The old saying that practice makes perfect is a great teaching methodology. However, any good sporting coaching will quickly correct that by stating that practice doesn't make perfect - rather perfect practice makes perfect.
Whether involved in the pursuit of bushcraft skills or the skills necessary for survival in the harsh Canadian wilderness the principles are the same. Skills are the ability to take your knowledge and abilities and apply them to a task successfully. Therefor knowledge is so very important in the equation.
In my journey through bushcraft I gain knowledge and wisdom from so many different places. Most importantly I gain it through my practice with different materials, in different conditions and with different tools. With each new day I look to challenge myself. I look to learn from my failures.
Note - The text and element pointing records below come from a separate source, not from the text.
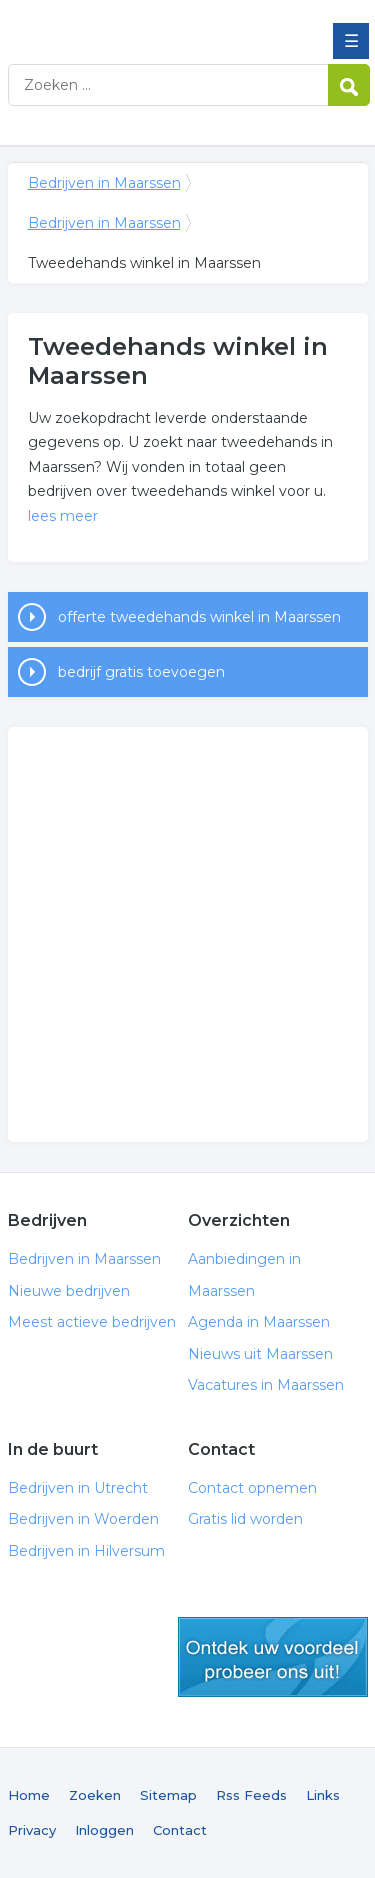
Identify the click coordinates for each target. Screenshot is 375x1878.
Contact (180, 1830)
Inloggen (104, 1830)
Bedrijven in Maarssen (153, 23)
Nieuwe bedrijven (69, 1291)
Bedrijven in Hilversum (86, 1551)
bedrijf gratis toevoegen (141, 672)
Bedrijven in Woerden (83, 1519)
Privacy (32, 1830)
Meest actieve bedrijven (92, 1322)
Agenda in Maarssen (259, 1322)
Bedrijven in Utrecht (78, 1488)
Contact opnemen (252, 1488)
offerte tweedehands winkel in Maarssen (199, 617)
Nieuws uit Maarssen (260, 1354)
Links (323, 1795)
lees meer (63, 516)
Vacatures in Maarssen (266, 1385)
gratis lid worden (273, 1657)
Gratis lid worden (245, 1519)
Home (29, 1795)
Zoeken (95, 1795)
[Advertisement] (187, 934)
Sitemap (168, 1795)
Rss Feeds (251, 1795)
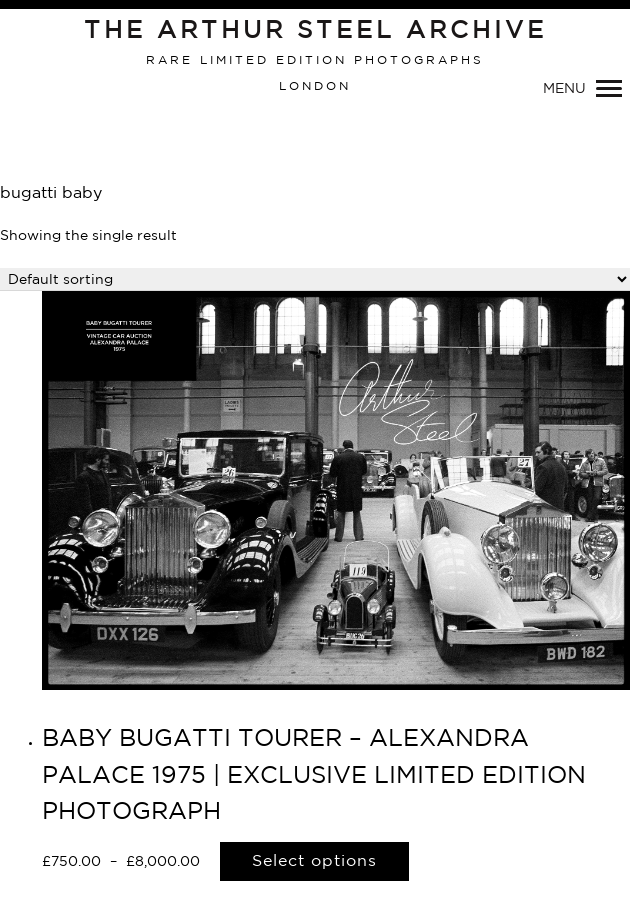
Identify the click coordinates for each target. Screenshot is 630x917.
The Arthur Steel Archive (315, 31)
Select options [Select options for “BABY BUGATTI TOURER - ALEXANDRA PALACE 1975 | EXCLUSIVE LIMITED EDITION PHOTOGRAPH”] (314, 861)
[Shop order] (315, 279)
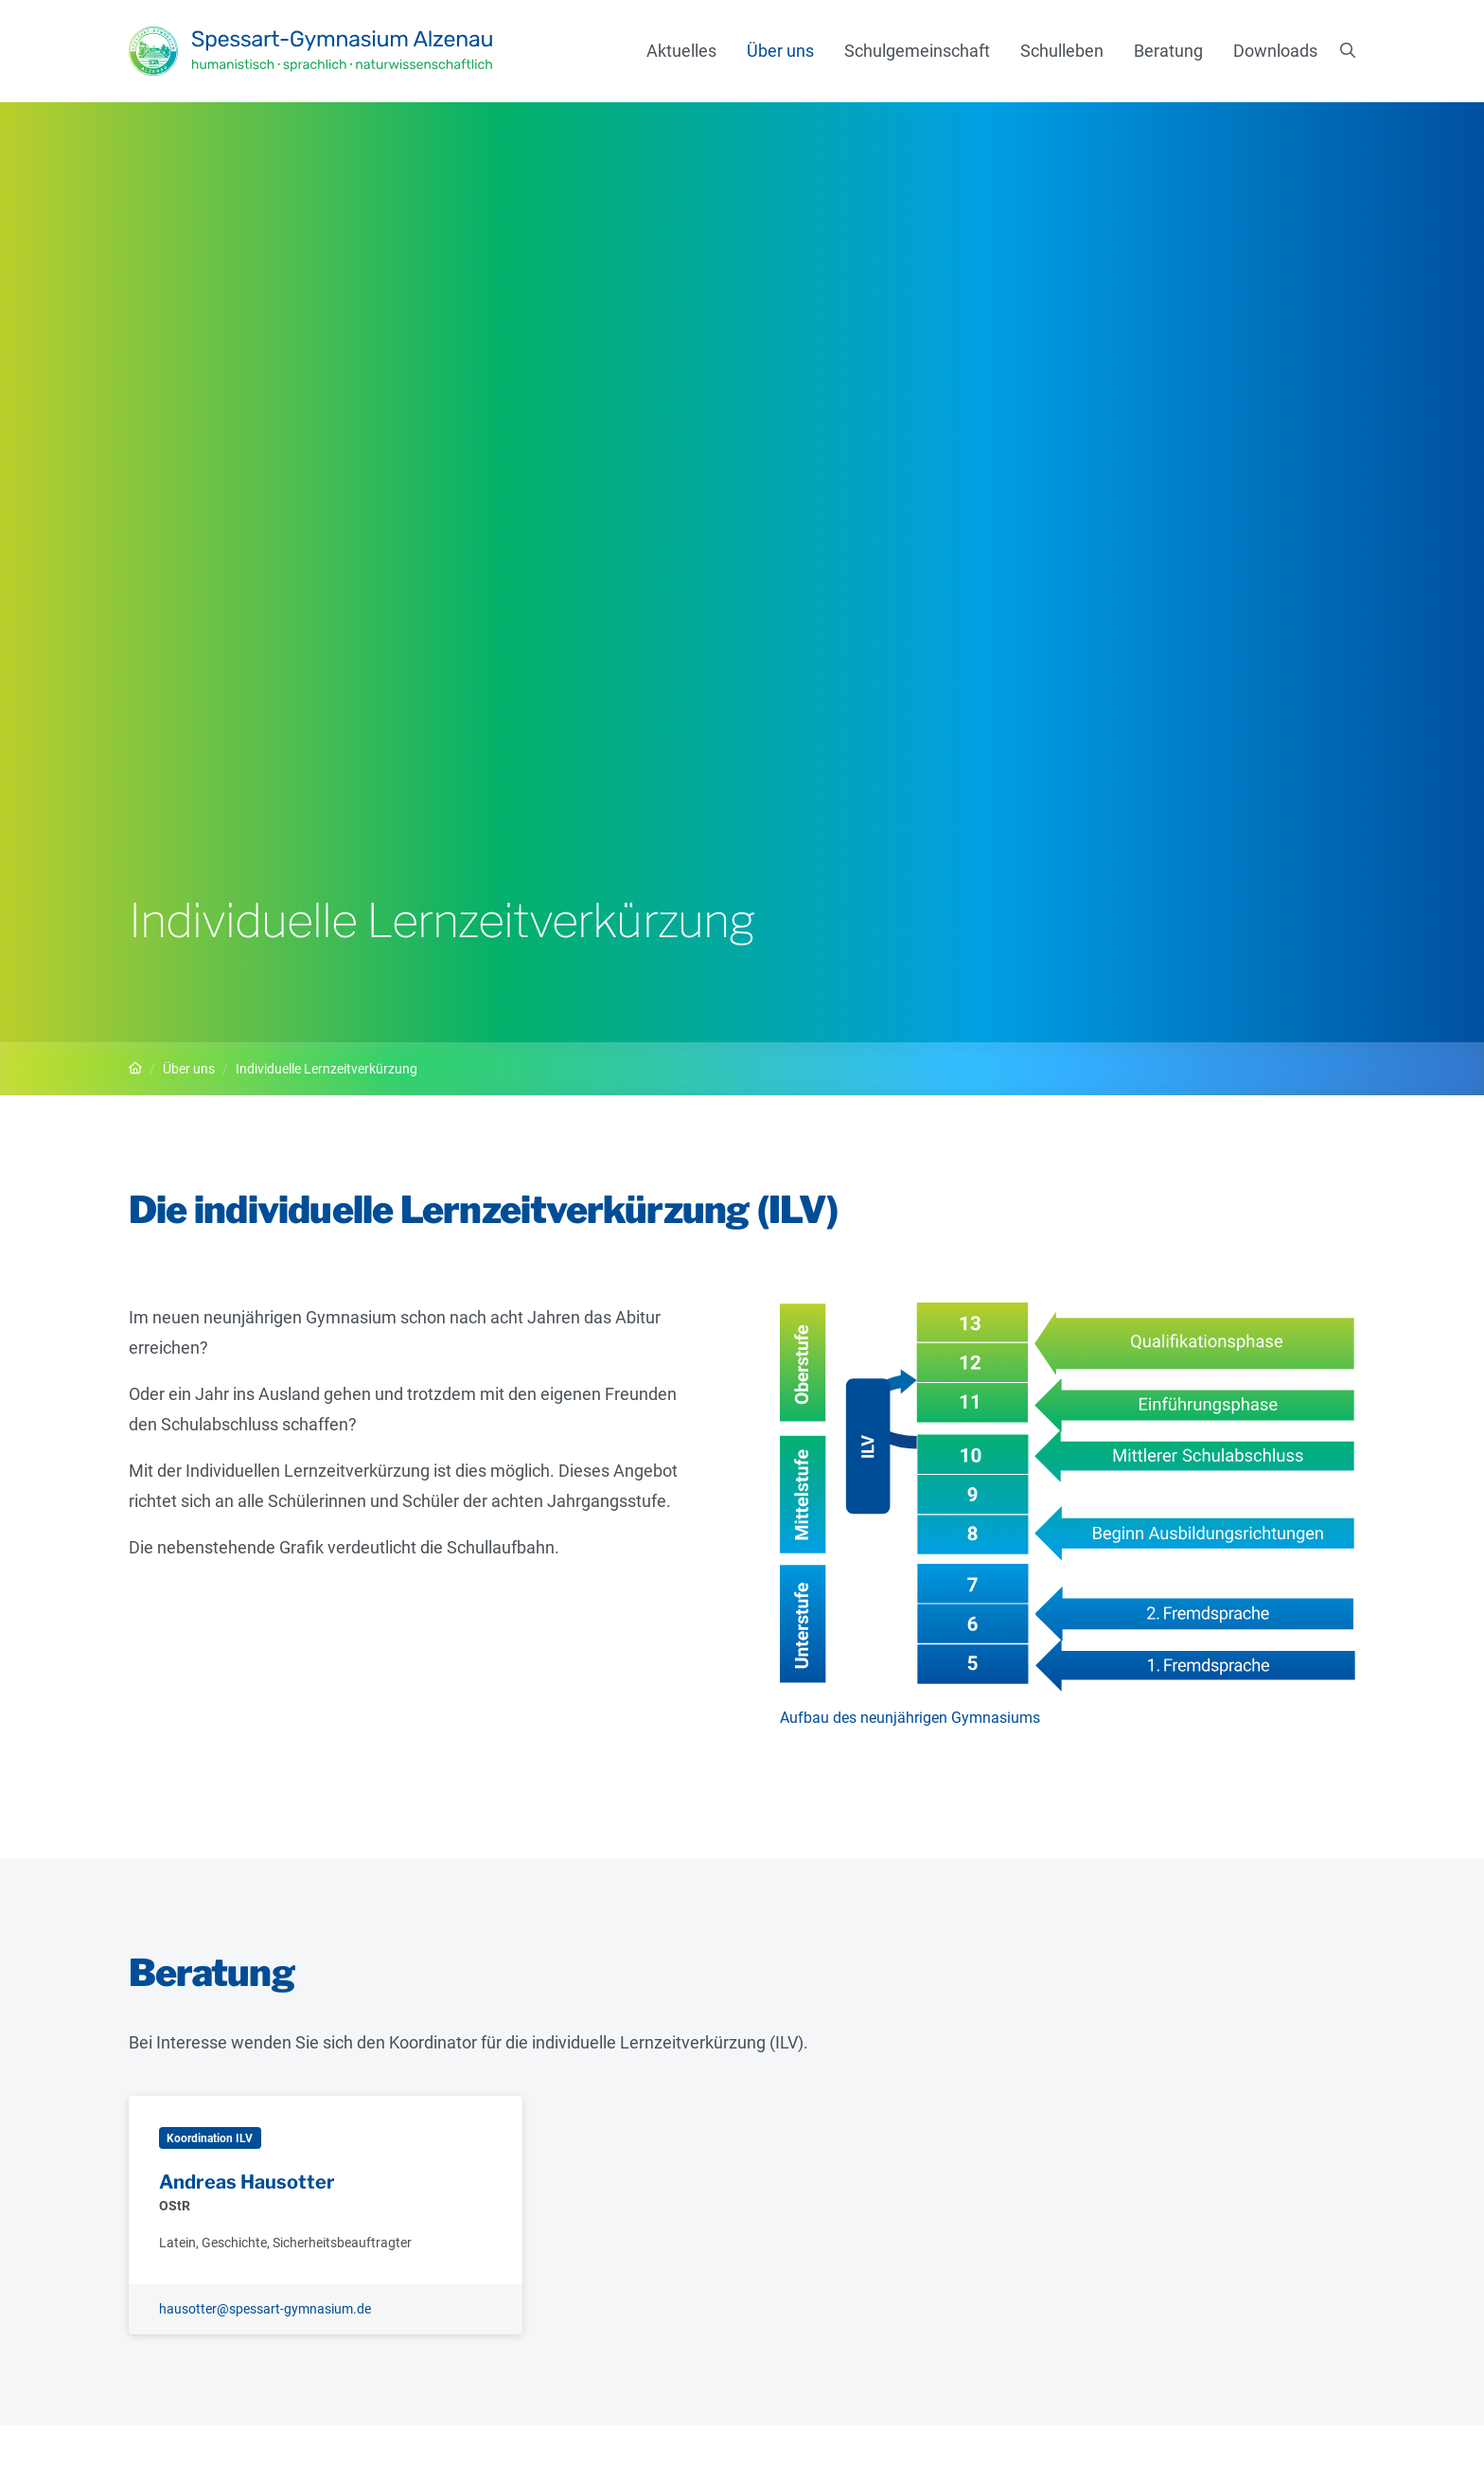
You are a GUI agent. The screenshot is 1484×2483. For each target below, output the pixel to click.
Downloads (1275, 51)
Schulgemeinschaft (917, 51)
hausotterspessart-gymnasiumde (265, 2308)
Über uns (780, 51)
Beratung (1168, 51)
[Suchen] (1347, 51)
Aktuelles (681, 51)
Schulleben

It is from the failures that we will gain knowledge and experience so very crucial to our very survival.
Whether experiencing different shelter designs, using different bow drill materials, attempting to use primitive trapping methods or simply by using different tools, stepping outside of that comfort zone will undoubtedly open your eyes to the world around you.
This winter has been a wonderfully long one which has provided hundreds of hours of dirt time to teach, to learn, to practice and most importantly it has provided me with a deeper connection to the materials which surround me.
As winter turns quickly to spring take the time to explore and to practice your skills. That practice will give you knowledge you don't currently have.
It's the journey not the destination that matters.